-- Task statement --
Copy the listing below line for line, starting at its first line and ending with the line that has "This screenshot has height=713, width=1366." in it. Add nothing.

-- Available records --
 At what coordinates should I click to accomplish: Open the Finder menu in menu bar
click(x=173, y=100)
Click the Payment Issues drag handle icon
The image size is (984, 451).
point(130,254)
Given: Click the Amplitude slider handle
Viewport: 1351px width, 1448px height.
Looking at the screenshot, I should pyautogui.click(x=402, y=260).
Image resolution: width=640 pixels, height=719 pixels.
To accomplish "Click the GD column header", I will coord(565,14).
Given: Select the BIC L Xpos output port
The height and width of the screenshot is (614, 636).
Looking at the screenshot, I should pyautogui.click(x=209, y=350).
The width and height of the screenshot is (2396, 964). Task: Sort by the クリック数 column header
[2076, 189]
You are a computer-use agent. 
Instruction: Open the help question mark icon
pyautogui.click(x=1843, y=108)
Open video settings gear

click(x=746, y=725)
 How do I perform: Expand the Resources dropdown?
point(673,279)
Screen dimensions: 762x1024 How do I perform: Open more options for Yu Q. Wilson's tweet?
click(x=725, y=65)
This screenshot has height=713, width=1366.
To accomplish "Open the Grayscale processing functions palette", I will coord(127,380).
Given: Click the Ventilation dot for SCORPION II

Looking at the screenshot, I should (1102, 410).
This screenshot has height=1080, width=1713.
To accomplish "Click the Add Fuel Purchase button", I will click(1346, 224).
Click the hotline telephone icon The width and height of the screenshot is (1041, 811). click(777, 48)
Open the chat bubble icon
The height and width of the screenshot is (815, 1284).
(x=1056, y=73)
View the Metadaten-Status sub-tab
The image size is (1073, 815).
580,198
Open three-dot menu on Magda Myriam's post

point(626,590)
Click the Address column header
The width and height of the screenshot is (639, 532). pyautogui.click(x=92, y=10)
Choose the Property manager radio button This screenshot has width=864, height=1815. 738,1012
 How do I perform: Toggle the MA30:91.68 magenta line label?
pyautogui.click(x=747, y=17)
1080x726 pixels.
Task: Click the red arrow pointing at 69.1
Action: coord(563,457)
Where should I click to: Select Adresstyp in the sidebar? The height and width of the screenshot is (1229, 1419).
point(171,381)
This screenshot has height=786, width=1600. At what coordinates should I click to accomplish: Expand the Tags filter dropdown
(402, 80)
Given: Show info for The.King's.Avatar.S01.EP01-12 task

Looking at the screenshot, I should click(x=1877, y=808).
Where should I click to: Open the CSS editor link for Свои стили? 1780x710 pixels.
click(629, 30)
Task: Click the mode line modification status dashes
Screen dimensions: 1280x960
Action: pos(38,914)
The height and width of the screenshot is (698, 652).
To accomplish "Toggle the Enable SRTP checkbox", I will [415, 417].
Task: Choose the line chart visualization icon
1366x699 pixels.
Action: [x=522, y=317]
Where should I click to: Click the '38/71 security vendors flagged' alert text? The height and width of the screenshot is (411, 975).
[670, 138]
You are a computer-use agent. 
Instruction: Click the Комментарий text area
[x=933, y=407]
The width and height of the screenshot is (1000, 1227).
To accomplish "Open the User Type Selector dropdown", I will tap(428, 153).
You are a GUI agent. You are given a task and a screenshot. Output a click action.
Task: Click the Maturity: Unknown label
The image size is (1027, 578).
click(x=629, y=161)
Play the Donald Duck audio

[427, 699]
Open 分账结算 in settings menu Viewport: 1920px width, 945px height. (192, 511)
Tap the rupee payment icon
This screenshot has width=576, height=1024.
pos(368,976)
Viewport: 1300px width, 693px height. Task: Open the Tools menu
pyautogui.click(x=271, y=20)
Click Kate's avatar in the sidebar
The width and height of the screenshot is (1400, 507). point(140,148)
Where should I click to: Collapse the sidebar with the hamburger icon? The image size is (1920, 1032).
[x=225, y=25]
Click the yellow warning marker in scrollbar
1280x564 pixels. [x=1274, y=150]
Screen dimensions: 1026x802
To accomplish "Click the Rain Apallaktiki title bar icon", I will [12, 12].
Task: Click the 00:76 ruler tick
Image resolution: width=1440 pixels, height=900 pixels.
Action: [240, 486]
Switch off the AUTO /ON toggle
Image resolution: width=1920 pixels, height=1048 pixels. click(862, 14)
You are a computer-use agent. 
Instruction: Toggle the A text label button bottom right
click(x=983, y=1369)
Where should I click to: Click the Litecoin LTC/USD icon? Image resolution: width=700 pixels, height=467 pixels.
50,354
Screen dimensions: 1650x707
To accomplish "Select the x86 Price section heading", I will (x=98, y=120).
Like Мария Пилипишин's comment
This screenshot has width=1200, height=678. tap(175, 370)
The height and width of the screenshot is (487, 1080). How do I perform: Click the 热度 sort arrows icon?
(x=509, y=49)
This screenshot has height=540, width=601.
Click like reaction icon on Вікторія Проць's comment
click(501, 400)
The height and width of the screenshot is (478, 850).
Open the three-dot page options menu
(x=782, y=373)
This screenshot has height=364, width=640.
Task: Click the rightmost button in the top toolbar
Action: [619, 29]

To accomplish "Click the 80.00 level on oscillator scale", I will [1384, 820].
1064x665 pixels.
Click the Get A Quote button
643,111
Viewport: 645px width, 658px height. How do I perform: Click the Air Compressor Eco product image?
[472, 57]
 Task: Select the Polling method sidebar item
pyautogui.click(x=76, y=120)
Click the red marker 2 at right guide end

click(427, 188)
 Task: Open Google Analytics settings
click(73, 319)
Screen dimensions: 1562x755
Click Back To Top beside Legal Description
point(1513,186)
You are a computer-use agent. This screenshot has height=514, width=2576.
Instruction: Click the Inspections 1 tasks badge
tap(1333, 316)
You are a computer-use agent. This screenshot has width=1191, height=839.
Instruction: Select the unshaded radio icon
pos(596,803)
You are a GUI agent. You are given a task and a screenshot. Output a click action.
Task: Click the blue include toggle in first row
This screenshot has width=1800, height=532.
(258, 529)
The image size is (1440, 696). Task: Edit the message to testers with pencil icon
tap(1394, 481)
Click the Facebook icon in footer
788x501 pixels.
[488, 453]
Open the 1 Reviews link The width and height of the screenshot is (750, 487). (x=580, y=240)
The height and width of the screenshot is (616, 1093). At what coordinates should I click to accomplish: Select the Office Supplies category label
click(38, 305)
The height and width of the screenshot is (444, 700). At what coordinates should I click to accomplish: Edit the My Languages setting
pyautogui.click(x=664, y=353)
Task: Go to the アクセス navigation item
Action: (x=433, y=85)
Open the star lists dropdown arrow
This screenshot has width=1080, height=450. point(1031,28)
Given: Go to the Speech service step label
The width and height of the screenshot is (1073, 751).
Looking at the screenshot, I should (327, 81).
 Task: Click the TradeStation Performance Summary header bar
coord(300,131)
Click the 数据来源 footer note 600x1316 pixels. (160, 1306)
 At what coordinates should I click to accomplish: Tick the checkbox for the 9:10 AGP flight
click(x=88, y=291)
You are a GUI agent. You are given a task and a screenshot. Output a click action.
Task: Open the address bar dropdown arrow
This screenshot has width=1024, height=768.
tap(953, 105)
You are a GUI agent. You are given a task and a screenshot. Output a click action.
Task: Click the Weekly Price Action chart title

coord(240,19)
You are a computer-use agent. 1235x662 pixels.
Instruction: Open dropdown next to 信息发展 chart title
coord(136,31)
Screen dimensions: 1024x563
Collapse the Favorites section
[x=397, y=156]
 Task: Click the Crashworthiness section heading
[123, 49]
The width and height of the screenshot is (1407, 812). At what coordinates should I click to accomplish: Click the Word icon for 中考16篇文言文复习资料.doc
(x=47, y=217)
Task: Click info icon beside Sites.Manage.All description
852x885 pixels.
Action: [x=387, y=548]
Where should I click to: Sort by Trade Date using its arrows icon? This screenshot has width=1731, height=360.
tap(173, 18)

-- Expected answer --
 At what coordinates should I click to accomplish: Open the Finder menu in menu bar
click(x=173, y=100)
Click the Payment Issues drag handle icon
The image size is (984, 451).
point(130,254)
Given: Click the Amplitude slider handle
Viewport: 1351px width, 1448px height.
Looking at the screenshot, I should pyautogui.click(x=402, y=260).
Image resolution: width=640 pixels, height=719 pixels.
To accomplish "Click the GD column header", I will coord(565,14).
Given: Select the BIC L Xpos output port
The height and width of the screenshot is (614, 636).
Looking at the screenshot, I should pyautogui.click(x=209, y=350).
The width and height of the screenshot is (2396, 964). Task: Sort by the クリック数 column header
[2076, 189]
You are a computer-use agent. 
Instruction: Open the help question mark icon
pyautogui.click(x=1843, y=108)
Open video settings gear

click(x=746, y=725)
 How do I perform: Expand the Resources dropdown?
point(673,279)
Screen dimensions: 762x1024 How do I perform: Open more options for Yu Q. Wilson's tweet?
click(x=725, y=65)
This screenshot has height=713, width=1366.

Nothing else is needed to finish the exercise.